Task to complete » Your answer must be an exact copy of the lines below, from the first through the one with "[button] (42, 89)", with no pictures.

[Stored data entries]

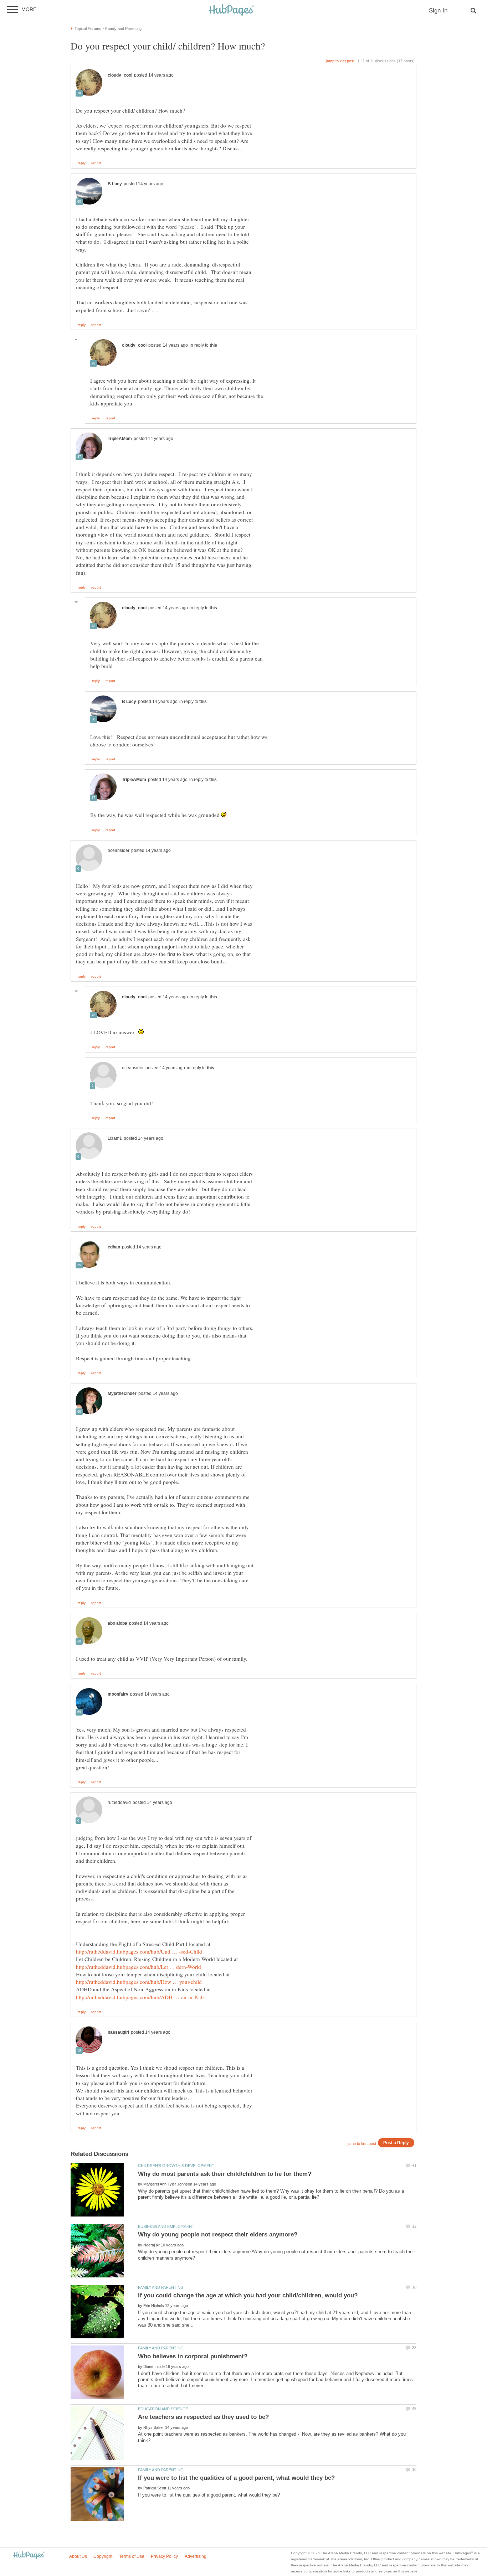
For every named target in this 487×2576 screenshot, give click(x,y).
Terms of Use (131, 2556)
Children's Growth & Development (176, 2165)
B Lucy (115, 183)
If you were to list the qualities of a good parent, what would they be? (236, 2477)
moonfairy (118, 1694)
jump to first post (362, 2143)
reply (82, 163)
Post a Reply (396, 2142)
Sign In (438, 10)
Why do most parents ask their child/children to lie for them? (224, 2174)
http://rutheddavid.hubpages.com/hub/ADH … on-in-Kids (140, 1997)
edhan (114, 1247)
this (213, 345)
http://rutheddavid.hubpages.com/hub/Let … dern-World (138, 1966)
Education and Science (163, 2409)
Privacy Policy (164, 2556)
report (96, 163)
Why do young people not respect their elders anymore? (217, 2234)
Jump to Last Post (340, 61)
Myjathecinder (122, 1393)
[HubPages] (231, 10)
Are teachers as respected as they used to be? (203, 2417)
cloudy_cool (120, 75)
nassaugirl (118, 2032)
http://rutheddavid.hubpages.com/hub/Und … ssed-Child (139, 1951)
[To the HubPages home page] (29, 2555)
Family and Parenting (161, 2287)
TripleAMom (120, 438)
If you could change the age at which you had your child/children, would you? (248, 2295)
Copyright (102, 2556)
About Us (78, 2556)
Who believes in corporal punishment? (192, 2356)
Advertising (195, 2556)
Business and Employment (166, 2226)
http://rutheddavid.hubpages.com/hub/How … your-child (139, 1981)
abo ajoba (117, 1623)
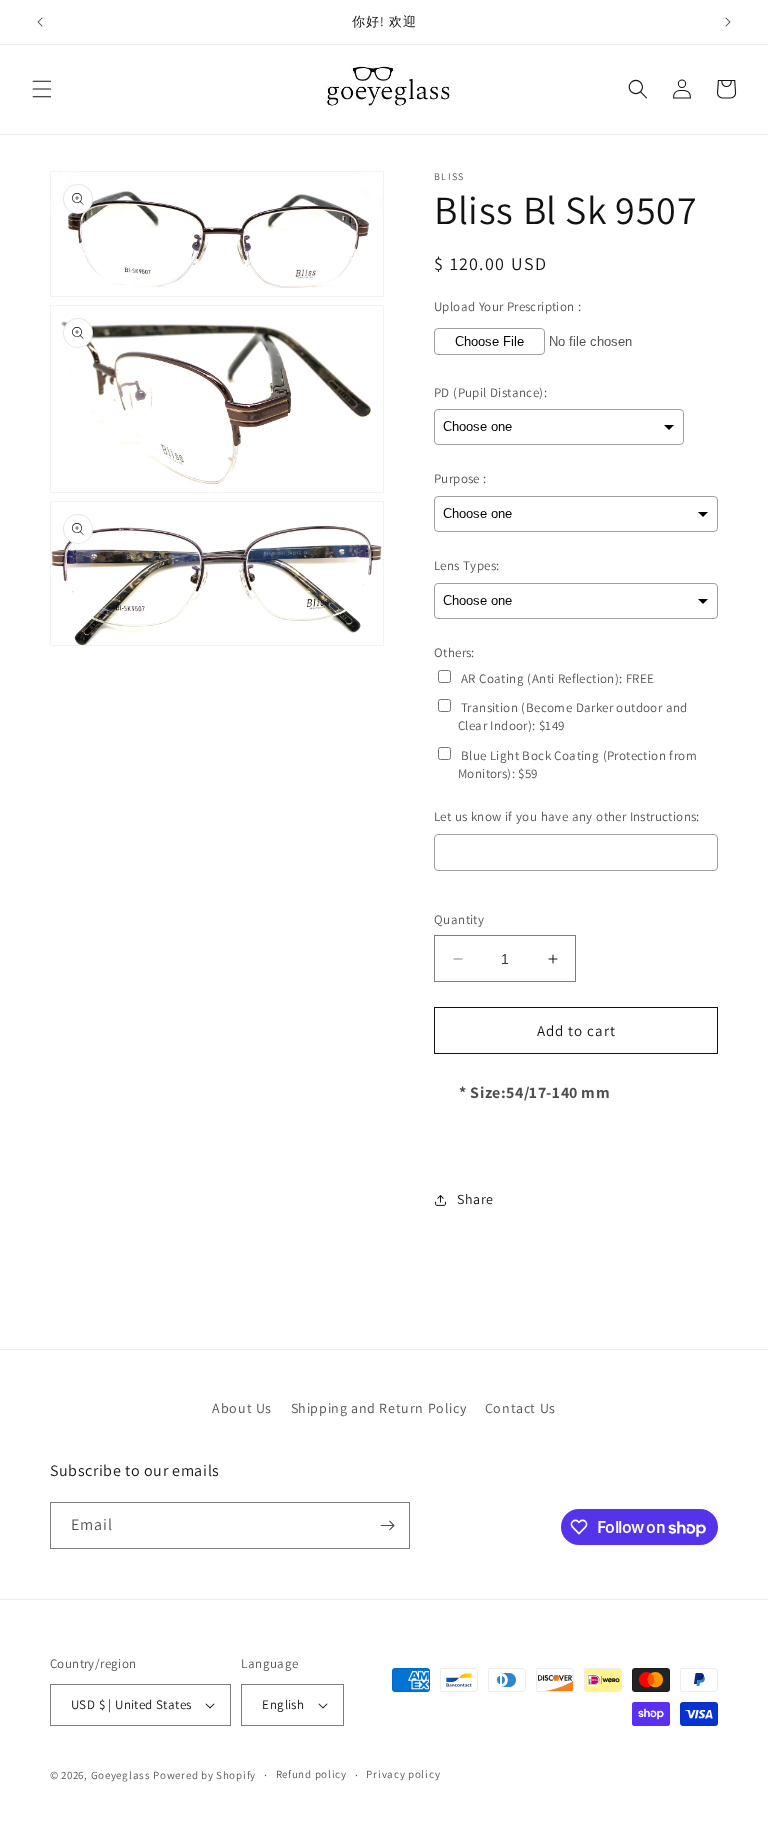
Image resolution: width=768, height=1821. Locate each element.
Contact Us (520, 1408)
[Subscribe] (387, 1525)
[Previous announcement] (40, 22)
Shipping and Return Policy (379, 1408)
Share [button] (475, 1199)
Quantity (459, 919)
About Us (242, 1408)
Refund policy (311, 1774)
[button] (42, 89)
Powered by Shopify (204, 1775)
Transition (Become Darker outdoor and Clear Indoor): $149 (573, 716)
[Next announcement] (728, 22)
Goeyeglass (121, 1775)
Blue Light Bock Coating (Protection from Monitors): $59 (577, 764)
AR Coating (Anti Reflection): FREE (558, 678)
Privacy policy (403, 1774)
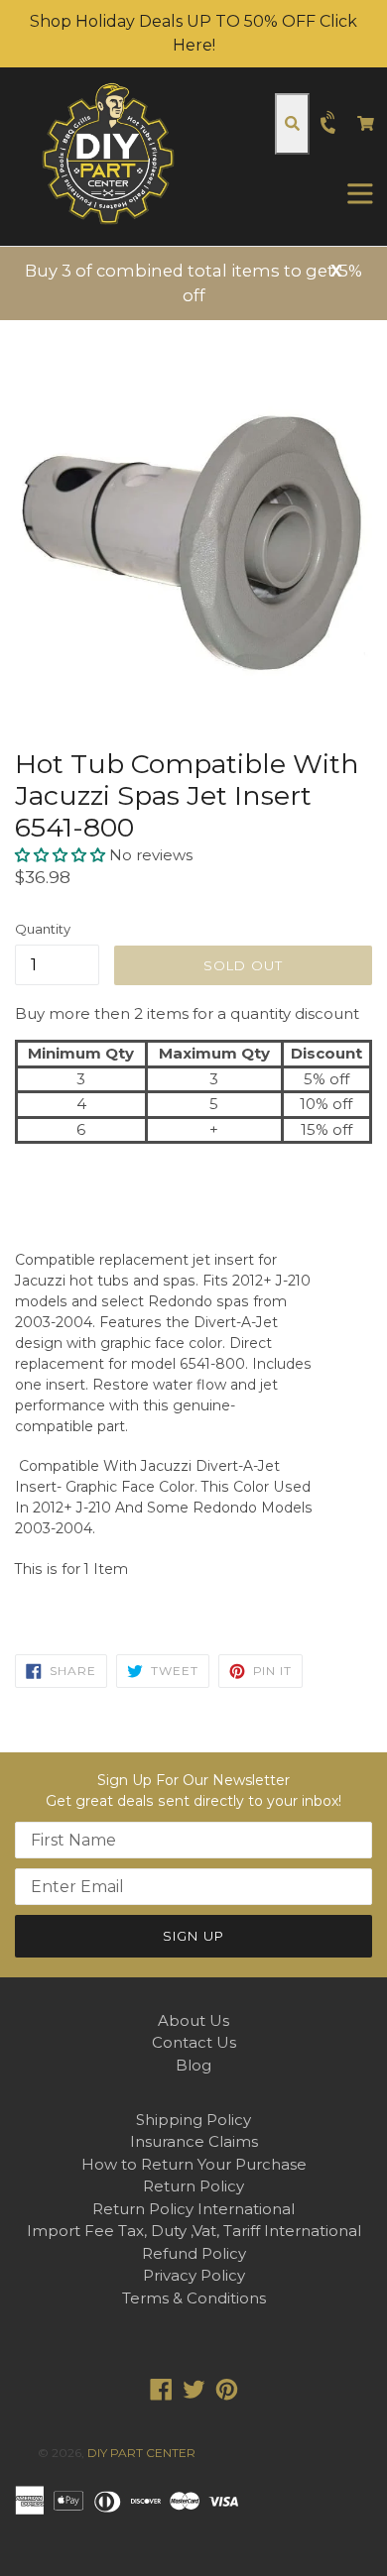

Your solution »
For every named target in this 487×2576 screenshot, give click(x,y).
Terms of Use (131, 2556)
Children's Growth & Development (176, 2165)
B Lucy (115, 183)
If you were to list the qualities of a good parent, what would they be? (236, 2477)
moonfairy (118, 1694)
jump to first post (362, 2143)
reply (82, 163)
Post a Reply (396, 2142)
Sign In (438, 10)
Why do most parents ask their child/children to lie for them? (224, 2174)
http://rutheddavid.hubpages.com/hub/ADH … on-in-Kids (140, 1997)
edhan (114, 1247)
this (213, 345)
http://rutheddavid.hubpages.com/hub/Let … dern-World (138, 1966)
Education and Science (163, 2409)
Privacy Policy (164, 2556)
report (96, 163)
Why do young people not respect their elders anymore? (217, 2234)
Jump to Last Post (340, 61)
Myjathecinder (122, 1393)
[HubPages] (231, 10)
Are teachers as respected as they used to be? (203, 2417)
cloudy_cool (120, 75)
nassaugirl (118, 2032)
http://rutheddavid.hubpages.com/hub/Und … ssed-Child (139, 1951)
[To the HubPages home page] (29, 2555)
Family and Parenting (161, 2287)
TripleAMom (120, 438)
If you could change the age at which you had your child/children, would you? (248, 2295)
Copyright (102, 2556)
About Us (78, 2556)
Who believes in corporal punishment? (192, 2356)
Advertising (195, 2556)
Business and Employment (166, 2226)
http://rutheddavid.hubpages.com/hub/How … your-child (139, 1981)
abo ajoba (117, 1623)
Image resolution: width=768, height=1821. Locate each element.
Contact Us (520, 1408)
[Subscribe] (387, 1525)
[Previous announcement] (40, 22)
Shipping and Return Policy (379, 1408)
Share [button] (475, 1199)
Quantity (459, 919)
About Us (242, 1408)
Refund policy (311, 1774)
[button] (42, 89)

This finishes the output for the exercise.